Family partnerships are critical

As a new young teacher, families always made me a little nervous. But families have the best insight into the children we teach. They know them better than anyone else could, and they have goals for their children. Their goals for their children are equally if not more important than the goals we have for their children.

I had an amazing student named Zachary who had just turned four and he was already writing and reading. I was really excited and looking forward to a conference with his mom. I showed her work sample after work sample, gushing about his advanced reading and writing skills and I'd even tape-recorded him reading. When I finally took a breath and looked up at Zachary's mother, I realized she was frowning and she sighed, and she shook her head and said, "Yeah, I know he can write. But does he have a friend? Does he ever play with anybody? Does even talk to the other kids?"

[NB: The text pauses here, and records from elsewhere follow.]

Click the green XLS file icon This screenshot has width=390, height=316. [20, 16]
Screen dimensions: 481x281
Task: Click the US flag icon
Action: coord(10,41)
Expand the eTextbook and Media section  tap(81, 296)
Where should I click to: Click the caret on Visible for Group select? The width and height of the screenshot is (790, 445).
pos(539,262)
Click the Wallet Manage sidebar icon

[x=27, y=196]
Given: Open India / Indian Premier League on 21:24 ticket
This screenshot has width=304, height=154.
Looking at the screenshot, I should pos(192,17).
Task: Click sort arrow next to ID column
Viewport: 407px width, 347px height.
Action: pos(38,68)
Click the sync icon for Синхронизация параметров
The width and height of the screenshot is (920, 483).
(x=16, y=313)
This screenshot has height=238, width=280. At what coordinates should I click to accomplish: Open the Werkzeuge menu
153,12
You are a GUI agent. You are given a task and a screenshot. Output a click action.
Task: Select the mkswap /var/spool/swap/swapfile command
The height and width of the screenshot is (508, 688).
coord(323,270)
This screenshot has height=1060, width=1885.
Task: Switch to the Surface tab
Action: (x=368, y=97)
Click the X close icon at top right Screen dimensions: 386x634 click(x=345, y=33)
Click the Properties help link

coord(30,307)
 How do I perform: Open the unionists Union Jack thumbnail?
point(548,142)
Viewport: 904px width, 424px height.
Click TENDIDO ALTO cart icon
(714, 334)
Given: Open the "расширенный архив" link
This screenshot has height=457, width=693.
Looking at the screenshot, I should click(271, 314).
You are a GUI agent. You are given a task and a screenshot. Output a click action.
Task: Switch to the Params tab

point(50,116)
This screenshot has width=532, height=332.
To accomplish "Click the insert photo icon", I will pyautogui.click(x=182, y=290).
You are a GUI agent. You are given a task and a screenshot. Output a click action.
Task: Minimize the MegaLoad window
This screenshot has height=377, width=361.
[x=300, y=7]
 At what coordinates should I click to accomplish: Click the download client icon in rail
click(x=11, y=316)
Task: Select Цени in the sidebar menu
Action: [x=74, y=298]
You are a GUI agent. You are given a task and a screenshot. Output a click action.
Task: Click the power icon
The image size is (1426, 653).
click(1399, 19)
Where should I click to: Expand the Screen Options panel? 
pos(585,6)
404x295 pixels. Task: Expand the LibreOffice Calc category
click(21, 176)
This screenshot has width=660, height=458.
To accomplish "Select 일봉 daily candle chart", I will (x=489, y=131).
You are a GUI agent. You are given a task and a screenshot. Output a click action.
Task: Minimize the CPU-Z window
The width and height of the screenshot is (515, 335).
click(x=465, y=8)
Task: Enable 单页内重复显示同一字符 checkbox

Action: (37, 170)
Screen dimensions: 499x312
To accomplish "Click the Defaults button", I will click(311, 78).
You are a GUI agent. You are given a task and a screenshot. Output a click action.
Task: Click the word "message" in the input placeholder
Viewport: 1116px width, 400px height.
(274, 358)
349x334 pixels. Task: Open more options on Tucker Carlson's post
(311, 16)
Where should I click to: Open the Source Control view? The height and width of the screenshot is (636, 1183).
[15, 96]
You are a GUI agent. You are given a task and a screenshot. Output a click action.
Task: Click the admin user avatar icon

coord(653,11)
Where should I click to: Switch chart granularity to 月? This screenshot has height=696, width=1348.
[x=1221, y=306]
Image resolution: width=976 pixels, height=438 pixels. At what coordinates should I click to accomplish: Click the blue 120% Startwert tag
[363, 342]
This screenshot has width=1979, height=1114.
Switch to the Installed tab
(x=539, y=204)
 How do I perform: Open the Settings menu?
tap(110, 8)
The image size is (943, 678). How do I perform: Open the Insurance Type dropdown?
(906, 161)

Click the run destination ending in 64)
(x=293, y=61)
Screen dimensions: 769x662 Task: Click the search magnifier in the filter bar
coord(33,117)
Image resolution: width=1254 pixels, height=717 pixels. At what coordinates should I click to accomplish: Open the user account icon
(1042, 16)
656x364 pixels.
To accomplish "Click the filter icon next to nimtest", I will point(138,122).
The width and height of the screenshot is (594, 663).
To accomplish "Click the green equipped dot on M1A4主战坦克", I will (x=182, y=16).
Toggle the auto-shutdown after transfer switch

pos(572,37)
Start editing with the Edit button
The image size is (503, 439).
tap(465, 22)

I was floored. I hadn't thought about it before. Zachary played near other children, but not with them. He would share materials at the writing center if somebody asked him for something. Everybody was kind to him but his classmates never invited him into their play and he never asked to join. Here I was missing this critical piece of his development because I was so focused on his content learning, his literacy development.

So after that wake-up call. I started coaching Zachary in social situations, I helped facilitate conversations. I helped him learn to enter group play. And as all of you know, from working with children, when you support one area of development and learning other areas flourish as well. So not only was he more confident in social situations, his writing got more creative and expressive. His reading improved because he was being asked to read books to his new friends. His physical skills improved because he was included in group games on the playground that had him running, jumping, and climbing. Zachary is a perfect example to me of the critical importance of family partnership.

Don’t discount the importance of peer relationships

Children's ability to build positive relationships with peers affects their social competence, their school adjustment, their academic success, and even their overall mental health well into adulthood, all because of friendships they did or didn't have in their childhood.

And just like teacher-child relationships and family-teacher relationships, peer relationships require our intentional teaching. These skills don't come naturally to everyone. We know grownups who haven't mastered the skills of friendship, conflict resolution, making contact, maintaining positive relationships. These skills need to be explicitly taught. It isn't a classroom community until every child has a friend.